I have made the jump over the Pacific plenty of times in my days, but this had to be the first time that I adjusted better going to North America than coming this way. It may have something to do with the rotation of the Earth, I am not sure, but the jet lag always got me down previously. This time though, I was fine going over there but now am way below the weather now that I am back in China. That's weird. Another noteworthy phenomenon -- the 28 hours or so in transit either way were not as taxing as in previous times.
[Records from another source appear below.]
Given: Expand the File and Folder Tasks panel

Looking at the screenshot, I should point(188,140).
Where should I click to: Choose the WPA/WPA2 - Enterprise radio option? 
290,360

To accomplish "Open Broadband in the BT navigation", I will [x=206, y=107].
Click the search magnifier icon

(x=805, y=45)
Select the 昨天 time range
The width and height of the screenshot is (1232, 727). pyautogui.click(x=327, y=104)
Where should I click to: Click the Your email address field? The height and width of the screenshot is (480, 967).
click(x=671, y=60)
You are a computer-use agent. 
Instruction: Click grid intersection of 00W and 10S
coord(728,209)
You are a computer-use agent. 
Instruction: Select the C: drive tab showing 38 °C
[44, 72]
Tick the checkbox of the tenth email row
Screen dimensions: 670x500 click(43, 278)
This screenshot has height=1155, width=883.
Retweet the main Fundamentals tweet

I must just have been better prepared mentally for the long trip, or have done it so many times that sitting and waiting for so long simply was not as hard to manage as before. Still it is not something you want to do too often. I met a guy from Hong Kong once who said he lives in Vancouver mostly, but travels to HK EVERY WEEKEND! He said he conks out the minute he gets on the plane and wakes up refreshed on either end of the voyage. Tough life! I don't know how those flight attendants and pilots manage long term hauling, their biological clocks must be in utter disarray.